O de mon bien futur le frelle fondement !
O mes deſirs ſemez en la deſerte Arene !
O que i’esprouue bien mon eſperance vaine !
O combien mon trauail reçoit d’acroiſement !
O douloureux regrets ! ô triste penſement
Qui auez mes deux yeux conuertis en fontaine !
O trop ſoudain depart ! ô cause de la peine
Qui me fait lamenter inconſolablement !
O perte ſans retour du fruit de mon attente !
O Eſpoux tant aimé, qui me rendois contente !
Que ta perte me donne un furieux remort !

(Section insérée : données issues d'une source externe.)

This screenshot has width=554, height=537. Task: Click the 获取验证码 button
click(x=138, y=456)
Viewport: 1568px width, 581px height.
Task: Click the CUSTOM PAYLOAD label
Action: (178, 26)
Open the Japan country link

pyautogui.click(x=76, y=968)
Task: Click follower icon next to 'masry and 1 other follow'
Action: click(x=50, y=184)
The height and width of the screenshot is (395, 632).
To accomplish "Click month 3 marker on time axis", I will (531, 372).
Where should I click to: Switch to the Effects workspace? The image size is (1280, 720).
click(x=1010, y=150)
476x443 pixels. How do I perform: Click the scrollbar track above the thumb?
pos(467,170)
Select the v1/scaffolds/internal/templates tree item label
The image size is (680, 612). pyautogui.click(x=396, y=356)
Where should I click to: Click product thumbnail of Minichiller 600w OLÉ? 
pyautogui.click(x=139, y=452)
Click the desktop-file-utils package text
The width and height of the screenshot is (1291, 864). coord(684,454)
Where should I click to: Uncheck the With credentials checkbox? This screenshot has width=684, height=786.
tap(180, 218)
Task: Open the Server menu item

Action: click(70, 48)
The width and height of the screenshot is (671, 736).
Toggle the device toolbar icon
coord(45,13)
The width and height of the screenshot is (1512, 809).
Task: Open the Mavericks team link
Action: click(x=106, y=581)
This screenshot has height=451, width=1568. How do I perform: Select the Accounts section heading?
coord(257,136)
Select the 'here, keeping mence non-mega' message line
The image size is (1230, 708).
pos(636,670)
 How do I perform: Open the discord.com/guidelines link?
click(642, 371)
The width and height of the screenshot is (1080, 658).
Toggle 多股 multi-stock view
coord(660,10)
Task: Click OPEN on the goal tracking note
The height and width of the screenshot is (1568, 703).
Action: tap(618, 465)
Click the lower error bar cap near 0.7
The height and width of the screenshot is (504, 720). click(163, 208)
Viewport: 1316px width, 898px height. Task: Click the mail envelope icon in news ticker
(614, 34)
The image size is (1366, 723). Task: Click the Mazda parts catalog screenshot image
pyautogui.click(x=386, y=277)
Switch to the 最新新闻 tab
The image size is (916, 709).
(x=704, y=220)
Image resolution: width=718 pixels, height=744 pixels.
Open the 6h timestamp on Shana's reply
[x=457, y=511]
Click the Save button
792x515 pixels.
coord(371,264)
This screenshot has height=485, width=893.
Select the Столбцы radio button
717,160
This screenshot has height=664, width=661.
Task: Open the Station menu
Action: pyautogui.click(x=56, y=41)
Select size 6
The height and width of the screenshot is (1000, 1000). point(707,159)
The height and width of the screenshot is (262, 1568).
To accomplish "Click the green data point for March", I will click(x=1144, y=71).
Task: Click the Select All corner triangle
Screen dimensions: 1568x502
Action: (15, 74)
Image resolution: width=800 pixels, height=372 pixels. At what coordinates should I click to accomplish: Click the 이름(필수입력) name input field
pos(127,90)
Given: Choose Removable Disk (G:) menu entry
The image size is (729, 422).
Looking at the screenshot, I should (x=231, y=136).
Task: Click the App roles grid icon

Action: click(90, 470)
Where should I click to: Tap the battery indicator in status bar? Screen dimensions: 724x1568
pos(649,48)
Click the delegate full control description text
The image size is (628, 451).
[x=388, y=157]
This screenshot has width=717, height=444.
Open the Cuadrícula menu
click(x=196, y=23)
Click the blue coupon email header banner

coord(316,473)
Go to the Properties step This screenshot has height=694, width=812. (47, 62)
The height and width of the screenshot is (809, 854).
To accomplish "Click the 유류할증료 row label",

Las ! puis que ie ne puis demeurer veufue & viue,
I’impetre du grand Dieu que bien toſt ie te ſuiue
Finiſſant mes ennuis par vne douce Mort.

O miſerable estat où ie me voy poſee !
Dont i’ay touſiours au cueur vn amer ſonuenir :
Qui me fait le cerueau fontaine deuenir,
Dont l’humeur par les yeux n’eſt iamais eſpuiſee.
Si le ſens quelque fois ma peine repoſee,
C’eſt vn preſage ſeur du malheur aduenir :
Et le menteur espoir, n’a pu entretenir,
La promeſſe qui m’a longuement abuſee.
Ainſi donc le printemps & l’eſté de mon aage,
Dont l’Automne cruel deſpouille le feuillage,
Sans fruit & ſans plaiſir ſe paſſe vainement :
Les triſteſſes, qui ſont dedans mon ame encloſes
Ayant formé de moy mille Metamorphoſes,
N’ont pourtant transformé mon extreme tourment.